Aufgabenstellung: Führen Sie den Bericht über die österreichischen Fans beim EM-Spiel in Bordeaux im Anschluss an seinen letzten Satz weiter.

Vorliegender Auszug:
----

Die Enttäuschung ist ihnen ins Gesicht geschrieben. Das Bier schmeckt schal. Denn sportlich ist an diesem Tag für die Österreicher alles danebengegangen.

Rotes Fan-Meer

Das Resultat schmälert das einmalige Erlebnis freilich, bei einem EM-Spiel von David Alaba, Christian Fuchs und Co. dabei zu sein. In Erinnerung bleiben dennoch fantastische Eindrücke.

Schon tagsüber ist das Zentrum von Bordeaux rot eingefärbt. Auf den ersten Blick sind die Fans von Österreich und Ungarn kaum zu unterschieden: Beide tragen rote Dressen, stimmen Schlachtgesänge an, Bier fließt in Strömen.

Es herrscht wenig Rivalität, mehr Vorfreude auf den Anpfiff. "Unsere Teams schicken Portugal nach Hause", tönen Österreicher und Ungarn unisono. Vielleicht eint die gemeinsame Geschichte doch.

"Ich hoffe, wir können von der Tradition profitieren. Denn Österreich hat Ungarn schon lange nicht mehr besiegt. Diese Tradition ist heute eine unserer größten Stärken." Was der ungarische Sportreporter László Szilágyi vor dem Match mehr scherzhaft meint, soll wenige Stunden später traurige Wahrheit werden.

----

Bereitgestellte Angaben:

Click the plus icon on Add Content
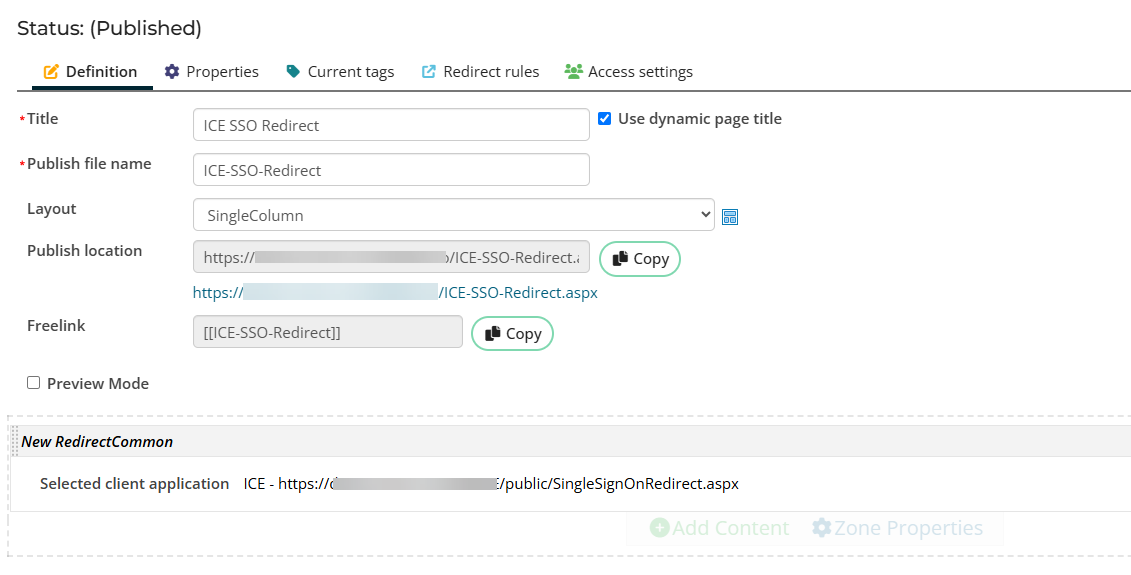Screen dimensions: 1131x575 [x=659, y=528]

----

Ergebnis:
Polizei im Hintergrund

Noch knapp drei Stunden bis zum Anpfiff. Die Straßenbahn der Linie C - sie führt direkt zum neu gebauten Stadion Matmut Atlantique - füllt sich immer mehr.

Das Geräusch von Hubschraubern wird lauter. Das Stadion wird großräumig überflogen. Der Gedanke, dass jedes EM-Match auch ein potenzielles Terrorziel ist, lässt sich nicht unterdrücken. Die Polizei ist präsent, hält sich aber im Hintergrund.

Plötzlich geht nichts mehr. Nicht nur die Gewerkschaft streikt in Frankreich, offensichtlich auch die Maschinen: Die Straßenbahn steht. Warten? Zu Fuß weitergehen?

Die meisten Fans entscheiden sich für zweiteres. "Das sind sicher nur zwei Kilometer. Dann sind wir wenigstens richtig aufgewärmt." Was sie nicht ahnen: Der Fußmarsch zum Stadion dauert knappe eineinhalb Stunden.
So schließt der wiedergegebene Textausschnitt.